M2 = 1880 kg, V2 = 14.5 m/s.
M1*V1+M2*V2 = M1*V3+M2*V4.
601*0+1880*14.5 = 601*V3+1880*V4,
Eq1: 601V3+1880V4 = 27,260,
V3 = ((M1-M2)V1 + 2M2*V2)/(M1+M2).
V3 = ((601-1880)0 + 3760*14.5)/(601+1880) = 54,520/2481 = 22 m/s.
In Eq1, replace V3 with 22 and solve for V4.
To solve these problems, we can use the principles of conservation of momentum and conservation of kinetic energy.
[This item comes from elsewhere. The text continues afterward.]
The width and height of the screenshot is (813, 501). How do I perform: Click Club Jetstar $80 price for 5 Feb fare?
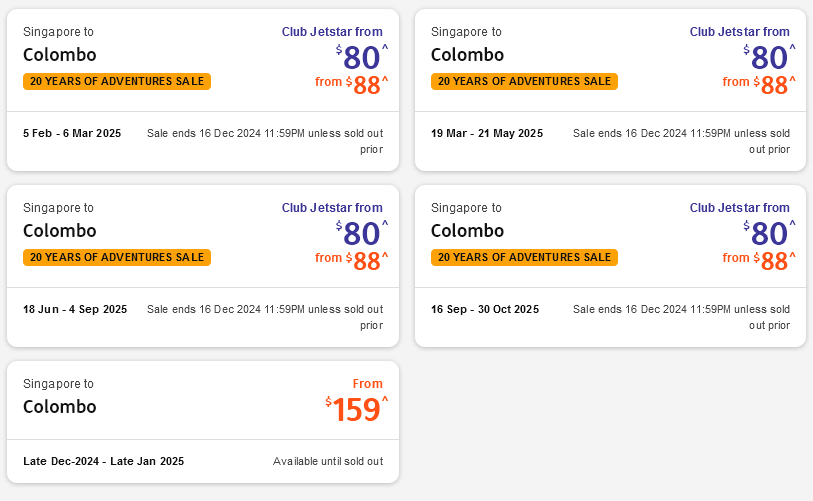coord(361,58)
1. Final Speeds of Car and Truck after Collision:
To find the final speeds of the car and truck after the collision, we need to use the conservation of momentum equation.
According to the law of conservation of momentum, the total momentum before the collision is equal to the total momentum after the collision, assuming no external forces act on the system.
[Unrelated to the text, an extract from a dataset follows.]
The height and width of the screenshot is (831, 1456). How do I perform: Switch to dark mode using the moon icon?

Total momentum before collision = Total momentum after collision
Momentum (P) = mass (m) x velocity (v)
For the car: m1 = 601 kg (mass), v1 = 0 (initial velocity), v1' (final velocity - to be found)
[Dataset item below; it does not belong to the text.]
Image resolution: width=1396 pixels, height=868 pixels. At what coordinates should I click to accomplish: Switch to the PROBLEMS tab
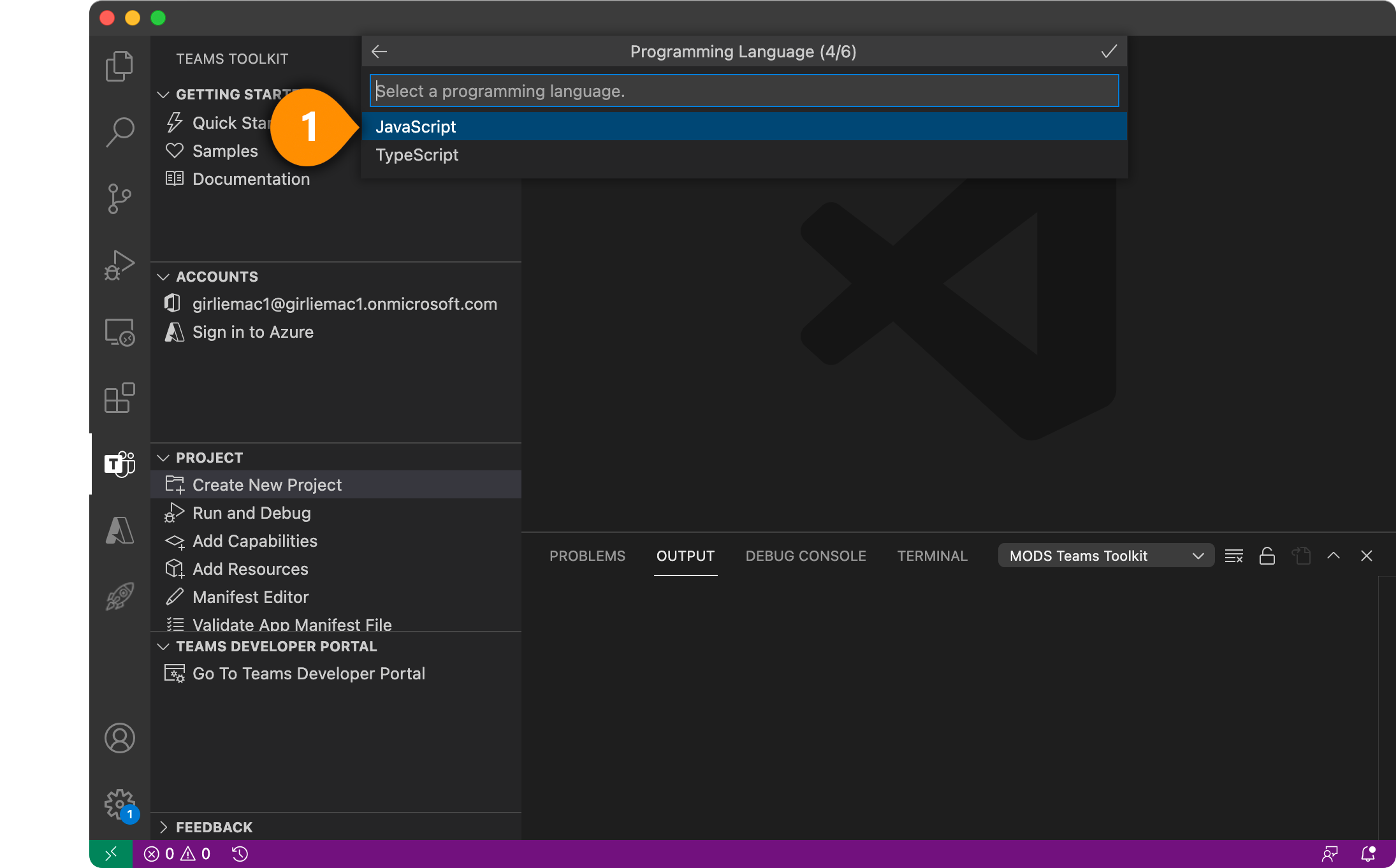click(587, 556)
For the truck: m2 = 1880 kg (mass), v2 = 14.5 m/s (initial velocity), v2' (final velocity - to be found)
Using the conservation of momentum equation:
m1v1 + m2v2 = m1v1' + m2v2'
601 kg x 0 + 1880 kg x 14.5 m/s = 601 kg x v1' + 1880 kg x v2'
Simplifying the equation:
1880 kg x 14.5 m/s = 601 kg x v1' + 1880 kg x v2'
Now, solve for the final velocities:
v1' + v2' = (1880 kg x 14.5 m/s) / 601 kg
v1' + v2' = 45.338 m/s
We don't have enough information in the question to determine the final velocities of each vehicle individually. However, we know their sum is 45.338 m/s.
2. Kinetic Energy of Each Piece after the Explosion:
To find the kinetic energy acquired by each piece after the explosion, we can use the conservation of kinetic energy.
According to the law of conservation of kinetic energy, the total kinetic energy before the explosion is equal to the total kinetic energy after the explosion.
Total kinetic energy before explosion = Total kinetic energy after explosion
The formula for kinetic energy is K.E. = 0.5 x mass x velocity^2.
Let's assume the mass of the smaller object is 'm' and the mass of the larger object is 1.8m.
Based on this, the formula for kinetic energy becomes:
K.E. (smaller piece) = 0.5 x m x v^2
K.E. (larger piece) = 0.5 x (1.8m) x v^2
Given that a total of 7800 J of kinetic energy was released in the explosion:
K.E. (smaller piece) + K.E. (larger piece) = 7800 J
Substituting the kinetic energy formulas:
0.5 x m x v^2 + 0.5 x (1.8m) x v^2 = 7800 J
Simplifying the equation:
0.5m v^2 + 0.9m v^2 = 7800 J
1.4m v^2 = 7800 J
Now, solve for the kinetic energy of each piece:
0.5m v^2 = (7800 J) / 1.4
v^2 = (7800 J) / (1.4m)
The kinetic energy of the heavier piece:
K.E. (heavier piece) = 0.5 x (1.8m) x v^2
K.E. (heavier piece) = 0.9m x v^2
Substituting the value of v^2:
K.E. (heavier piece) = 0.9m x [(7800 J) / (1.4m)]
Simplifying the equation:
K.E. (heavier piece) = 0.9 x (7800 J) / 1.4
Similarly, the kinetic energy of the lighter piece:
K.E. (lighter piece) = 0.5 x m x v^2
K.E. (lighter piece) = 0.5m x v^2
Substituting the value of v^2:
K.E. (lighter piece) = 0.5m x [(7800 J) / (1.4m)]
Simplifying the equation:
K.E. (lighter piece) = 0.5 x (7800 J) / 1.4
After simplification, the expressions for the kinetic energy of each piece will depend on the mass 'm' of the smaller piece. We would need additional information to determine the specific values.